THREE-LINED SALAMANDER
Lungless salamander named for the distinctive black stripes on its back and sides. Makes its home throughout much of the southeastern U.S.
RED-CHEEKED SALAMANDER
Long and thin bluish-gray salamander recognized by the bright red-orange patch on its cheek. Found almost exclusively at high elevations in the Smokies.
The Condor
Among the prehistoric bones found in Grand Canyon caves are those of California condors, a species (Gymnogyps californianus) that perilously circled extinction in the 1980s. A reintroduction program has brought them back. Beginning in 1996,captive-bred young have been released Vermilion Cliffs National Monument. Today, more than a hundred of these scavengers roam the Colorado Plateau backcountry, some raising chicks in the same caves their ancestors used. Watch for them soaring along the rims: dark, broad-winged giants with white shoulder patches.
It’s not unusual to see Clifornia condors from South Rim’s Grand Canyon Village, but the girders of Navajo Bridge, at Marble Canyon, make a particularly reliable spotting site. (“Condors are not very scared of people,” noted Tim Hauck of the Peregrine Fund, which spearheads the reintroduction effort, in a BYU Radio interview. “Anywhere humans are, there’s generally food.”) On National Public Lands Day in late September, join the crowds witnessing the annual condor release at Vermilion Cliffs.
Javelina
Despite their pig-like snouts, javelina (Tayassu tajacu) are only distantly related to boars and hogs. These hoofed mammals are smaller and trimmer than pigs too: up to 2 feet tall, usually weighing 60 pounds or less. Javelina have long tusks and coarse dark fur, with a lighter band around their necks from which they get their other official name: the collared peccary. Their less official names–musk hog, skunk pig–derive from the pungent scent they release to mark their territory and ward off threats. Around the Big Bend, javelina travel in herds, known as “squadrons,” of about 15. Though they’ll eat small rodents or lizards at times, they subsist mostly on vegetation. In fact, succulents provide much of the javelina’s water intake–part of what makes these musk hogs so well suited to the desert. They regularly chow down on prickly pear cactus, which may not seem like the most inviting food source. According to Tom VandenBerg, the national park’s chief of interpretation and visitor services, a javelina shredding prickly pear with its sharp teeth “sounds like a rock-crusher.”
Snakes
“Discovery of the Grand Canyon Rattlesnake”

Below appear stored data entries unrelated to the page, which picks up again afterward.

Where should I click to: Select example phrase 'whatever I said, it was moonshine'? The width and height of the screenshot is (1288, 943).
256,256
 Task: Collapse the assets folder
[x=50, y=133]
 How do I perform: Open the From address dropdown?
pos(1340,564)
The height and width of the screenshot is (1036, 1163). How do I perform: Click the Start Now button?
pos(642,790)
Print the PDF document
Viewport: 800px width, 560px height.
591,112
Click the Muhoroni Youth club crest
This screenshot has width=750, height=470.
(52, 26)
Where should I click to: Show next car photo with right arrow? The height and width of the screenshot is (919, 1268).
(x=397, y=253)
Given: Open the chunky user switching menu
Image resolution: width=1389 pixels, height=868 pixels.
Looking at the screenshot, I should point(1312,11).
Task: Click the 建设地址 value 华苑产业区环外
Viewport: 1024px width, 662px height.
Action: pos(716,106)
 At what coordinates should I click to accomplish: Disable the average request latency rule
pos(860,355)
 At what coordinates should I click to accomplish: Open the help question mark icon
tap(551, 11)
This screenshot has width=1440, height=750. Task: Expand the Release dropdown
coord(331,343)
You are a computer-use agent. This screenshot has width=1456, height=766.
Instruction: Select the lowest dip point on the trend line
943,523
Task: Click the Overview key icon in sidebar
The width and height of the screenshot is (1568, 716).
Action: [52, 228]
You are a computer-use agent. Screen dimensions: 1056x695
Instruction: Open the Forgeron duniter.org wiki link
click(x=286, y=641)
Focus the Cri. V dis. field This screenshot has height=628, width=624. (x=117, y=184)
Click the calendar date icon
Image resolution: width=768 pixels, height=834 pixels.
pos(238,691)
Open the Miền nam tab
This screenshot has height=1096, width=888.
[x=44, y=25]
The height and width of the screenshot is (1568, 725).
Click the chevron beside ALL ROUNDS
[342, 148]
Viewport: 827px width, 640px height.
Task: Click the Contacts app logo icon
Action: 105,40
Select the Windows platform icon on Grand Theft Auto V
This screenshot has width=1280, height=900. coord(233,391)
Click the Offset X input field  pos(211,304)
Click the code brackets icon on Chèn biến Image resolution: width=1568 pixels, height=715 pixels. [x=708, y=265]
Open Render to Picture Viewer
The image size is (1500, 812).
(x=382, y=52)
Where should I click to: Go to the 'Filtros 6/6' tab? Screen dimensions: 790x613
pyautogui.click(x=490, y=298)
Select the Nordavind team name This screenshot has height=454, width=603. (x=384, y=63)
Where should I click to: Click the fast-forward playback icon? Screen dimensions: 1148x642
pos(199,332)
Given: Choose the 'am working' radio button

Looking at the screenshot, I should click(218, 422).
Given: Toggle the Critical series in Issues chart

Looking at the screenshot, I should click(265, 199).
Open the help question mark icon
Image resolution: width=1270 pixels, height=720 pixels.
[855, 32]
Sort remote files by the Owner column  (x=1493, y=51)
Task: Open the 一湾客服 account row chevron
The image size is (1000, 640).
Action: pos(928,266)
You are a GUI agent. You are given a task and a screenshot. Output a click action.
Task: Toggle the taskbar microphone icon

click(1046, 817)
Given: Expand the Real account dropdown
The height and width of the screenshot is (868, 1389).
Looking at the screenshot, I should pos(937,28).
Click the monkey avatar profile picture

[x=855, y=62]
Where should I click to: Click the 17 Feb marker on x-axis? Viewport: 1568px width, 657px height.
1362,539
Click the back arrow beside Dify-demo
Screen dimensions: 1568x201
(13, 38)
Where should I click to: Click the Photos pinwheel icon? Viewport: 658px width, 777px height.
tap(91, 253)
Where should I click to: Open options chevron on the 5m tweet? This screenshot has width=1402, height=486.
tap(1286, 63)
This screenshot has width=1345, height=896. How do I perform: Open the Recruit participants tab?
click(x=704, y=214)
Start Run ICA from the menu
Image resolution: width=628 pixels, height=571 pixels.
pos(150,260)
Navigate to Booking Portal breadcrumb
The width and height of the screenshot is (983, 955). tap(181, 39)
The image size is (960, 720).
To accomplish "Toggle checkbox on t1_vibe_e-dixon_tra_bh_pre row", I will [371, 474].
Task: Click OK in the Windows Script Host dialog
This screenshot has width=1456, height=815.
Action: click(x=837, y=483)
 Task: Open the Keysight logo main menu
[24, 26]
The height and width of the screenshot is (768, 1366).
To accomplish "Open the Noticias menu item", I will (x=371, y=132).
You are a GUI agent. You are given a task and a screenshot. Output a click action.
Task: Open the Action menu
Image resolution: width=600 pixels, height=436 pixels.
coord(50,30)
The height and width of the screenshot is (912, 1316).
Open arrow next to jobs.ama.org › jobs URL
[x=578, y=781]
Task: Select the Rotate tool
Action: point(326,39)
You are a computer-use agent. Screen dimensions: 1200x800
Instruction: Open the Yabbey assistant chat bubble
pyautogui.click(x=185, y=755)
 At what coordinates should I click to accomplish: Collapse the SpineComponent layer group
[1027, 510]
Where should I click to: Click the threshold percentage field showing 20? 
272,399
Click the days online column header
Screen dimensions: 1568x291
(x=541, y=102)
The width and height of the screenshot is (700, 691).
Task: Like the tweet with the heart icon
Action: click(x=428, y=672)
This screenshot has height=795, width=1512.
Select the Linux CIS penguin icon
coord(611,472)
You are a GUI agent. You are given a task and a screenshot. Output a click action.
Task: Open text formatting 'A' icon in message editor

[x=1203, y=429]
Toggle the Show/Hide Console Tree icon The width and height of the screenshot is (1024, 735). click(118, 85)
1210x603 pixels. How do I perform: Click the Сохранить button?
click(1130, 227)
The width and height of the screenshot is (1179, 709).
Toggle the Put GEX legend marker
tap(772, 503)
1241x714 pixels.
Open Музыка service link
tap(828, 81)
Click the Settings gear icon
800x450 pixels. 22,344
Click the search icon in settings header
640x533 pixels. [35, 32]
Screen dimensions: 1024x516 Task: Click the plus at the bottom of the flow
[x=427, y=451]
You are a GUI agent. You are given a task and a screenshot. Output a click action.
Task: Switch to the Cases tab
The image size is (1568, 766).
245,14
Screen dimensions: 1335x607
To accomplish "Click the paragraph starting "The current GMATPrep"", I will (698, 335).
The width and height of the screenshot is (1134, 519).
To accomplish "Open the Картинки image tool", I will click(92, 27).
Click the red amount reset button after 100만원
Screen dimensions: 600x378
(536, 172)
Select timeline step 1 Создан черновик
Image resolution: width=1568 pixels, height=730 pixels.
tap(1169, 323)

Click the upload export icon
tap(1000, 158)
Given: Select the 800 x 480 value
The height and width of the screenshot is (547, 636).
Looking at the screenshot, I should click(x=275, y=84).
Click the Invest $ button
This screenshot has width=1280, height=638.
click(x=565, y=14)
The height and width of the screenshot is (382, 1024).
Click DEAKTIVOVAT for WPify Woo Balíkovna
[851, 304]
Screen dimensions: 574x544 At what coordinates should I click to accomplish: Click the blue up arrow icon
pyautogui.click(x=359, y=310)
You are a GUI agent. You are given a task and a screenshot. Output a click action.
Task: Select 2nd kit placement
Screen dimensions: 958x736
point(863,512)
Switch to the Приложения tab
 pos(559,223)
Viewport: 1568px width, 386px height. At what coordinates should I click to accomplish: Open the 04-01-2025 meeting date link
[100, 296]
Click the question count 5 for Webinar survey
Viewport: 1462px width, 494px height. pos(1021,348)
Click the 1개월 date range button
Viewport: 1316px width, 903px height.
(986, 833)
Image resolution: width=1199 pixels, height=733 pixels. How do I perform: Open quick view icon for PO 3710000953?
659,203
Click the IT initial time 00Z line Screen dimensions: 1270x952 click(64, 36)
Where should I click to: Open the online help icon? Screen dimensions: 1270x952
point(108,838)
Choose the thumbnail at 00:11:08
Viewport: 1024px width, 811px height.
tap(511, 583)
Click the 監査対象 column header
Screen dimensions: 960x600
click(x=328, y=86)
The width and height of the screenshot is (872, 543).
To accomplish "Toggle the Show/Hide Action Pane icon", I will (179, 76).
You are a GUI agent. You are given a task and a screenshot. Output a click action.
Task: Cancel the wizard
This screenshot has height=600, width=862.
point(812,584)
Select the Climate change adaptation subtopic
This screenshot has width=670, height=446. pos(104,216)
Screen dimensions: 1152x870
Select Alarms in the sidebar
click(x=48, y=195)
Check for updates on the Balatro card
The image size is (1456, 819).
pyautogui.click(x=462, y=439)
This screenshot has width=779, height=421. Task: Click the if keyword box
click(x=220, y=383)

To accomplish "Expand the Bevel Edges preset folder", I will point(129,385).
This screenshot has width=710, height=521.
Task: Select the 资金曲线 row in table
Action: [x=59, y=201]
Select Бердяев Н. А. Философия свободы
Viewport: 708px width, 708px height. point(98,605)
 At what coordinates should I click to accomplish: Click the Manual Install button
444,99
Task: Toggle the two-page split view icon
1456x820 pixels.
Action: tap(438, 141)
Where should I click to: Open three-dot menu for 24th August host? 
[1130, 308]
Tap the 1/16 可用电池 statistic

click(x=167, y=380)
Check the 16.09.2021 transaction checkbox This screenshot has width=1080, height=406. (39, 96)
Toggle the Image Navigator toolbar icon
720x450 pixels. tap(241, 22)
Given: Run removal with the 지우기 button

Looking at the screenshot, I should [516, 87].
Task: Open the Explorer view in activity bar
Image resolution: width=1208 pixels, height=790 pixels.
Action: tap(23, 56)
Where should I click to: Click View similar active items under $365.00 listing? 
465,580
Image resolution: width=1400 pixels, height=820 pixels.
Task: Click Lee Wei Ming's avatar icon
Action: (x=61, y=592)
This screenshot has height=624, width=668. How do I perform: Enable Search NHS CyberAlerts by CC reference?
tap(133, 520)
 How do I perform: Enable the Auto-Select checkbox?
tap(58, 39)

Edwin McKee, The Journal of Arizona History
Coiled like a rope, and just as motionless, was a medium-sized, salmon-pink rattlesnake. I had no collecting sack so had to carry the snake by hand, and the combination of a steep trail and the snake’s dead weight (unlike many snakes, the rattler hangs straight and limp) created something of an undertaking. ... I had only to drive a few miles over a winding dirt road to the Desert View Ranger Station. ... This seemed a relatively easy task except, of course, that I had to continue holding the snake in one hand while I drove with the other. ... Thus a transfer to my left hand had to be arranged. Finally, with the snake dangling out of the window, I drove in low gear to the station and arrived with my specimen conspicuously on display, much to the amazement of the local ranger. (McKee’s 1929 find —Crotalus oreganus abyssus—lives nowhere else, its pink scales adapted to blend in with canyon rock.)